My answer to the previous thread
Time to say a few things.
Suppose you take part in a retreat of some sort led by a charismatic and great teacher of a non Zen tradition, and you suddenly interrupt him and start to explain the whole show about Dogen, the practice, the lineage and show how it clearly works and how beautiful and true it is...I can imagine that the teacher will invite you to stop, reminding you that you are, because of your presence in this event, supposed to practice what he is teaching. You order the food that the chef is cooking, you don t walk in a Chinese restaurant asking for Indian curry. This is the meaning of :" get off my lawn, kids". Nothing wrong with Zen, nothing wrong with the other tradition, just a matter of manner, timing and being in tune with what happens.
I would like to thank the guys here that say they don't understand : where are you? And at the same time, would invite them to give this question more time before they try to ansswer it, answering such a question is off the mark, living with this question as a dynamic and whirling action is key. Derviches never fall in the static state, the still state, zazen, is not the static state.
A teacher is a person that does his or her very best to live accordingly to the Buddha Dharma and point to the original face of the student, a coach, a spiritual friend, he will only focus on what is really important and required without all the fluff and stuff we sometimes get lost in. And that s precisely what does not work with the New Age take on things, you merely blend traditions, merge recipes, cook your own thing and sometimes self proclaim yourself a spiritual teacher, often with a solid bank account hidden behind the stage. Rags hiding riches. In doing so you may be sharing a few inspiring advices but you are also feeding greed and confusion in people expecting something special to happen on the happy Spiritual market of spirituality, the modern quest for the latest gadget, the most up to date version of the software. The role of a teacher is to help the student to cut through that crap and come to simplicity. Tibetan Buddhism is plagued with this illness of collecting merits and doing countless initiations. Many Tibetan teachers are now asking their students to keep it simple. Otherwise, you will always be begging for something else.

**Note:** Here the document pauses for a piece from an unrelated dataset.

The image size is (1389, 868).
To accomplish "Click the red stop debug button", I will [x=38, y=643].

Do I read much outside Zen? Not anymore. A few beloved poems of Rumi, a text from the Mahamudra or Dzogchen tradition sometimes, I basically focus on Shobogenzo, sutras and old Chinese Chan poetry. Everything else is not necessary anymore. Call me stupid, shortsighed, call me limited and intolerant ( actually I respect the other guys very much, too much for asking from them Zen- like stuff, or taking some ofthe things they teach to fit into my way of doing this).

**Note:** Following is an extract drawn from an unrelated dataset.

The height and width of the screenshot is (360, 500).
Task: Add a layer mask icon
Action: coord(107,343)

Zen is Zen. Advaita is Advaita. Jundo is Jundo.
One last thing. Two days ago I met a Zen monk form the Rinzai monastery round the block,a white scarf wrapping his head wearing a black samue, he was shopping some great food in Seven Eleven, the local combini. As I asked him where he was from and if he was a priest, he answered in complete humbleness lowering his gaze: I am just training, I am nothing really.
This is very extreme. in Europe and in America guys voice their opinions loud and with great pride on forums and in dojos.
I suppose the truth is somewhat in the middle. We have much too learn from this humble ( yet too often hypocritical ) soft way, they could do with a bit of our cocky style.